What began as peaceful student protests on July 1 against extensive quotas in government and civil service jobs disintegrated into deadly clashes two weeks later when police and supporters of Hasina’s Awami League party joined the fray to quell the demonstrations.

Kabir noted that times had changed during the last month, although precise numbers for those Bangladeshis who were killed or injured in unrest in the post-Hasina era were not available so far. 

“Look, the situation between July 16 and Aug. 5 is massively different from today,” he said, alleging that officials from the Hasina government were desperate to remove data of the killings.

Last week, human rights organization Ain O Salish Kendra reported that at least 10 people were killed and hundreds injured in intra-party clashes among Bangladesh Nationalist Party members who were seeking to gain control of former Awami League properties. 

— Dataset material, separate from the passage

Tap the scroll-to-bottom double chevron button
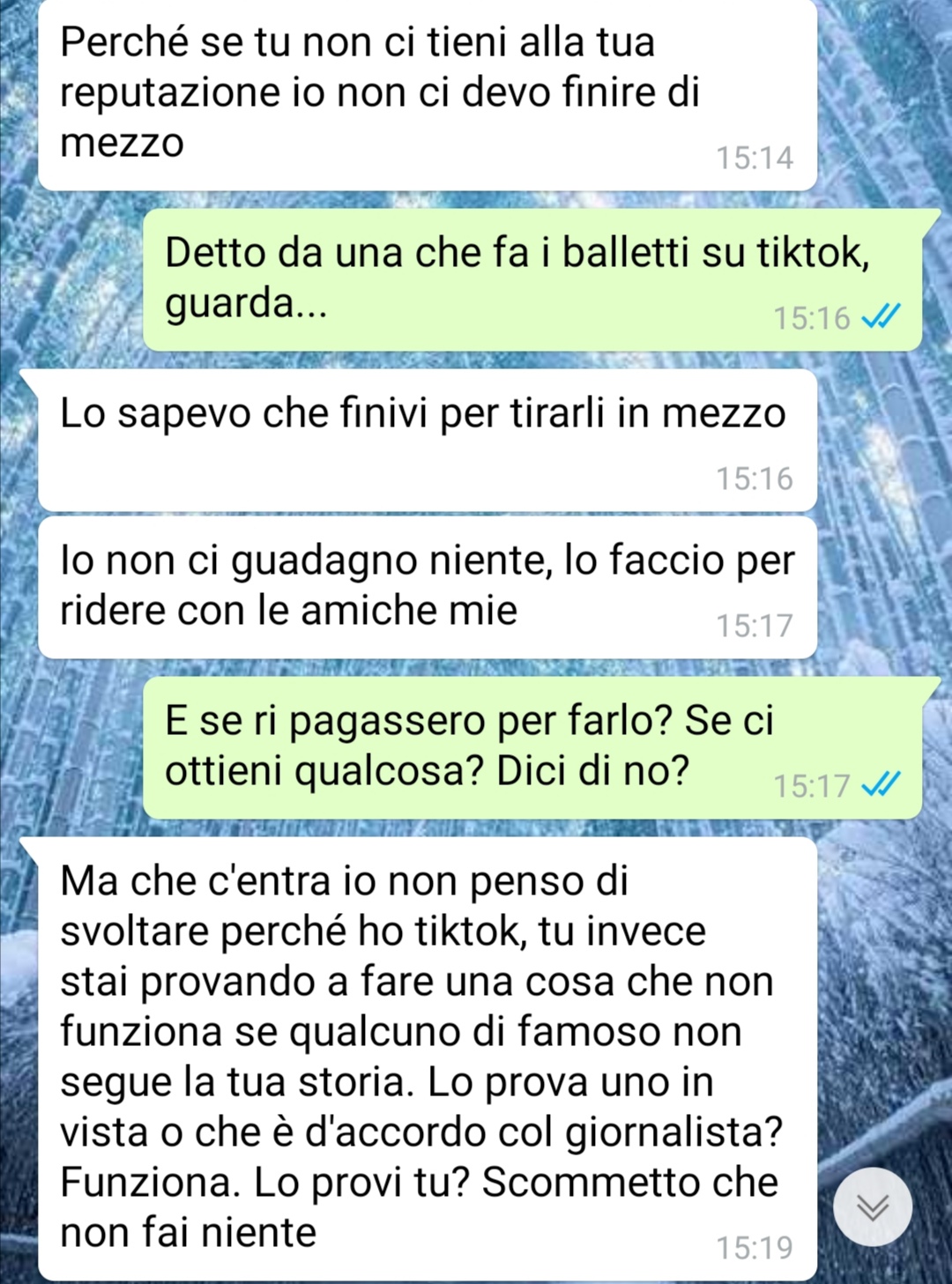click(x=873, y=1206)

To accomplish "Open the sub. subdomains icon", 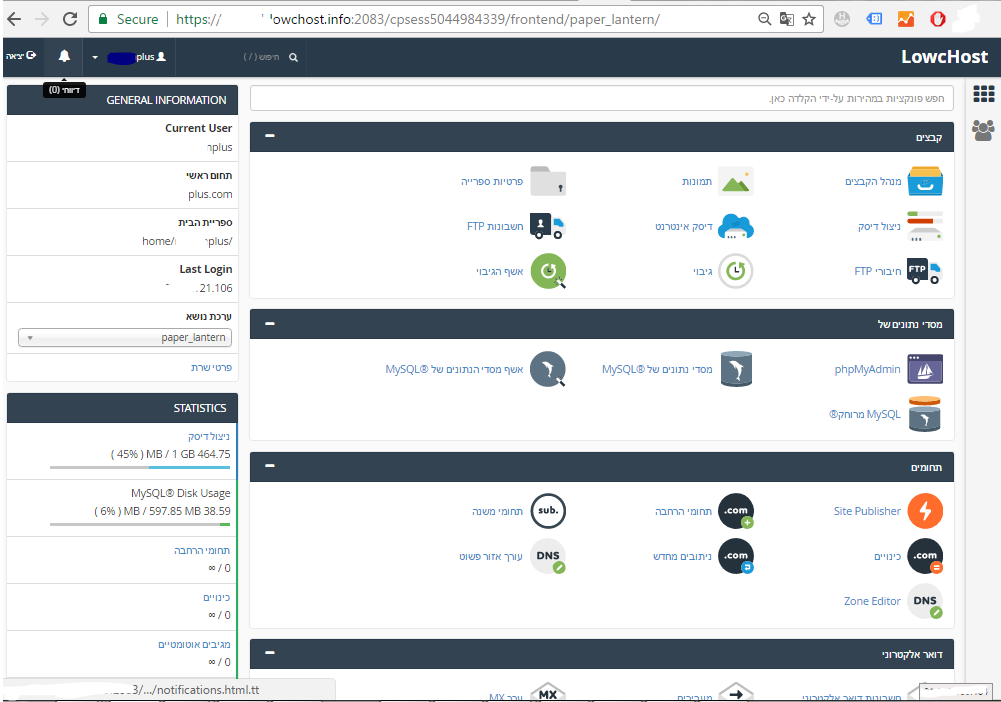I will pyautogui.click(x=547, y=511).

And in late August, scores of people were believed to have died after they went missing in a massive fire set by looters at a tire factory near Dhaka. But authorities abandoned the search for the missing people, declaring that the burned-out building too unstable to enter.

Boy dies

Meanwhile, sixth-grade student Junaid Islam Ratul died of his injuries seven weeks after being shot, said his sister, Jerin Sultana.

“Without having breakfast on Aug. 5, my husband and Ratul went to the movement despite my mother’s prohibition. At one time we reached Jhowtala, near the Bogura Sadar police station, as part of a procession. Ratul was injured when the police fired at the procession,” Sultana said.

Bogura is a district of northern Bangladesh.

“I was very close to him [Ratul] at that time. Suddenly, four bullets hit Ratul’s head. One of the bullets entered Ratul’s head through his left eye,” she said.

The boy was taken to a local hospital where doctors referred him to the specialized hospital in the nation’s capital. 

“After we brought him [Ratul] to Dhaka, he underwent head surgery. Doctors removed a bullet from inside his brain,” Sultana said.

“After the operation, the doctors said that even if Ratul survived, he could lose his eyesight forever. But in the end, he did not survive.”